Biden'ın Ortadoğu ziyaretinden beklendiği gibi pek bir sonuç çıkmadı. Filistin-İsrail meselesinde bilindik ezberler tekrar edildi. İki devletli çözüm ifadesi yine ortada ama bu ifadelerin ciddiyetle kullanılmadığını herkes biliyor. Her zaman olduğu gibi İsrail'e askeri yardım devam edecek. Biden bunlara ilaveten İsrail'in Rusya ile olan özel ilişkisini de konu etmiş ama pek bir ilerleme sağladığı da söylenemez. İsrail bu konuda net bir tutum almaktan kaçınacak gibi.
Arap ülkeleriyle yapılan görüşmelerin merkezinde İran ve petrol konusu vardı. Prens Selman günlük petrol üretimini 12 milyon varilden 13 milyon varile çıkarma sözü verdi. Karşılığında ABD'nin Kaşıkçı tutumu yumuşadı. Ama bu sözlerin tutulması, gelecekteki gelişmelere bırakılmış gibi.
Bu turun en stratejik başlığı İran konusuydu. Biden özellikle Arap ülkelerini İran'ı dengelemek için kullanmak istiyor. Ama bu konuda cesaretlendirmekten başka bir iş yaptığı yok.
Suudi Arabistan başta olmak üzere Arap ülkeleri de ABD'nin sahaya inmeden kenardan yönetme teklifini kabul etmeyecektir. O nedenle daha önceleri bahsi geçen "Arap NATO'su" gibi ifadeler bu ziyaretler esnasında hiç seslendirilmedi. Arap ülkeleri eğer İran'a karşı bir rol oynayacaklarsa ABD'yi önlerinde görmesi gerekir, arkasında değil.
Bu sıkışmışlık akla ister istemez Ukrayna senaryosunu getiriyor. Avrupalı ülkeler de Rusya'ya karşı dengeleyici bir rol üstlenmeyi kabul etmiyordu. Ukrayna Savaşı'nın ardından daha fazla adım atmak zorunda kalmışlardı. ABD, Rusya ile Avrupa'yı Ukrayna Savaşı sayesinde en azından ayrıştırmayı becermişti. İran'a karşı da benzer bir senaryo gündeme gelebilir. Gerçi mesela Yemen'de Körfez ülkeleri ile İran arasındaki mücadele devam ediyor ama tarafların tüm enerjisini almıyor.
ABD aslında tarafların tüm enerjisini birbirleriyle tüketmelerini, böylece Ortadoğu'da statükonun korunmasını istiyor.
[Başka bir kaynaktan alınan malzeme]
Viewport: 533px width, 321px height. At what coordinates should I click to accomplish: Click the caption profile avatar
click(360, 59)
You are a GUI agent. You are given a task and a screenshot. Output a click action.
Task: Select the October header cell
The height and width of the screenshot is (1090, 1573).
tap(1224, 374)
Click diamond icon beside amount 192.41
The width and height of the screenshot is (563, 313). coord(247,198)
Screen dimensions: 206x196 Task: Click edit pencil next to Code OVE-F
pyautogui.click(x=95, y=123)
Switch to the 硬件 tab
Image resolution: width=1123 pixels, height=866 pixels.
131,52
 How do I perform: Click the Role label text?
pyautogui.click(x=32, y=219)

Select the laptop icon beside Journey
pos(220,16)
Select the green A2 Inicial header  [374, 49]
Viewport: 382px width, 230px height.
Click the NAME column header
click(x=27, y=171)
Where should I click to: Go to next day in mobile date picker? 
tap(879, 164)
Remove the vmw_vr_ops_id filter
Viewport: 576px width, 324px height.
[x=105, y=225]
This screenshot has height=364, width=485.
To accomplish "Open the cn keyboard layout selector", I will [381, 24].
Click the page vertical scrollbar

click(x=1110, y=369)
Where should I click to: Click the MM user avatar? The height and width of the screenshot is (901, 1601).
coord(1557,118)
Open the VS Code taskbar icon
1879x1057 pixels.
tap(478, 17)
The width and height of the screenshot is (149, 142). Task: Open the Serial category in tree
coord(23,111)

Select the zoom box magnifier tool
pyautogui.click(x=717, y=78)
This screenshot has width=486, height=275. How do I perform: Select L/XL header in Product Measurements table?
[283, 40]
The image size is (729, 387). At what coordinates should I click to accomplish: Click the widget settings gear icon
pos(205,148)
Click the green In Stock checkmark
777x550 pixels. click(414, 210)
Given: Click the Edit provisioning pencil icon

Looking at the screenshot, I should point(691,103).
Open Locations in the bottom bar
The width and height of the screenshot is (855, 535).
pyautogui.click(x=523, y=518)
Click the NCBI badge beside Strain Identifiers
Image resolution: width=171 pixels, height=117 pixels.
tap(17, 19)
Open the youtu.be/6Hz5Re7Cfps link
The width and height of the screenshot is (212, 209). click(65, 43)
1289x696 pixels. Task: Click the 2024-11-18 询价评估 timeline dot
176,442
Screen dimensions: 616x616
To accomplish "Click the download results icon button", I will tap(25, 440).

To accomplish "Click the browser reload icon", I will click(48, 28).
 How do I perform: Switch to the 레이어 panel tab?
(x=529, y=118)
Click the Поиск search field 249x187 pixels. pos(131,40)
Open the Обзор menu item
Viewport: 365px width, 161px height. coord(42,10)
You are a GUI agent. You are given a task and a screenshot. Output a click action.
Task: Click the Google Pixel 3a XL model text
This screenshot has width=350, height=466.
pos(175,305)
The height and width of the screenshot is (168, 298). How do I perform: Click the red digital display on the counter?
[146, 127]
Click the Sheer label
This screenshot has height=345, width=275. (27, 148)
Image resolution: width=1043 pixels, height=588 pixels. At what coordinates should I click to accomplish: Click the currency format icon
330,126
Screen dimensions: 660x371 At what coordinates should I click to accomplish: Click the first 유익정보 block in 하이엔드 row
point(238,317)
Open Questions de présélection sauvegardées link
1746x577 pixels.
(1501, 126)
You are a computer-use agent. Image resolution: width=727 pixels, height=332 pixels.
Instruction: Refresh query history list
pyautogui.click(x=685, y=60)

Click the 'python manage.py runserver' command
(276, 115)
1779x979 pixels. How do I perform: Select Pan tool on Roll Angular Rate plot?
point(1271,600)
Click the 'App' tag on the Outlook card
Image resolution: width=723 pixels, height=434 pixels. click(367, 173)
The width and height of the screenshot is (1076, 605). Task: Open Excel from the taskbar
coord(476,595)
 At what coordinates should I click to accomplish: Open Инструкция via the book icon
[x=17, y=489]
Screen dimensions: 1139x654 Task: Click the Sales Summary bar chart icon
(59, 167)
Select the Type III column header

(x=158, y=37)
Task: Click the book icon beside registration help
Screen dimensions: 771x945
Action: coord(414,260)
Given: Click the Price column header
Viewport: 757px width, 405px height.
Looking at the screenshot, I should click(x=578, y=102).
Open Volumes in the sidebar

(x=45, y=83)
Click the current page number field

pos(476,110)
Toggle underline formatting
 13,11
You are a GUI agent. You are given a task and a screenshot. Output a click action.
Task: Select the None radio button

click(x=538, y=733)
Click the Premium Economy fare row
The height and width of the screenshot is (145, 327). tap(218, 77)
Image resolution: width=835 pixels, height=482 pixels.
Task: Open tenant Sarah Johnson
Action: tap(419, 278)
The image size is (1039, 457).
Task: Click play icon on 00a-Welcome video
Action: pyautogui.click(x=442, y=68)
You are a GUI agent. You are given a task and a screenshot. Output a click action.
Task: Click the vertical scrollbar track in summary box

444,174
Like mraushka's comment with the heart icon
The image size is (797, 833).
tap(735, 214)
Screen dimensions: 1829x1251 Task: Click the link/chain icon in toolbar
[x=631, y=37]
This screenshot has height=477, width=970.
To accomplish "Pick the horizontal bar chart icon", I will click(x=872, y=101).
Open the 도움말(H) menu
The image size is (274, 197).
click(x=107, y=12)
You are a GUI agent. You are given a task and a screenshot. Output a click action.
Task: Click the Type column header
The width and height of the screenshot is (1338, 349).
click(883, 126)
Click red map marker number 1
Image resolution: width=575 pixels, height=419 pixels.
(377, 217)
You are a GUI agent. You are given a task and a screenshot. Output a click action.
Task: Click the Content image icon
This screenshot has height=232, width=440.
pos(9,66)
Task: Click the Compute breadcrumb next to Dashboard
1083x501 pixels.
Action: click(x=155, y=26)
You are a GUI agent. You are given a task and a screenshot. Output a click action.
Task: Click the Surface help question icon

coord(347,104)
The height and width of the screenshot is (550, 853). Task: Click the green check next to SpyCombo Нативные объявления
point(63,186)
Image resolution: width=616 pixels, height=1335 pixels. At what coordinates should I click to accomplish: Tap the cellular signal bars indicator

Bunun için Ukrayna'da olduğu gibi çok daha ciddi bir çekişme alanına ihtiyacı var. Akla doğal olarak Irak ve Suriye geliyor. Bu alanlardaki ateş gerçi biraz küllendi ama yine de yeni gelişmeler yaşanırsa şaşırmamak lazım.
Dikkat ederseniz Türkiye'nin yakın çevresinde ABD'nin rahatsız olduğu ne kadar ülke varsa ABD eski partnerlerini onlarla çekişmeli hale getirmek için elinden geleni yapıyor. Türkiye ise bunlardan ancak dengeli tutumunu sürdürdüğü müddetçe sıyrılabiliyor. O nedenle Erdoğan'ın İran ziyareti ayrı bir önem taşıyor. Sanırım Türkiye bu ziyarette hem gelinen noktayı değerlendirecek hem de yeni krizlere yönelik öncü tedbirler alacak.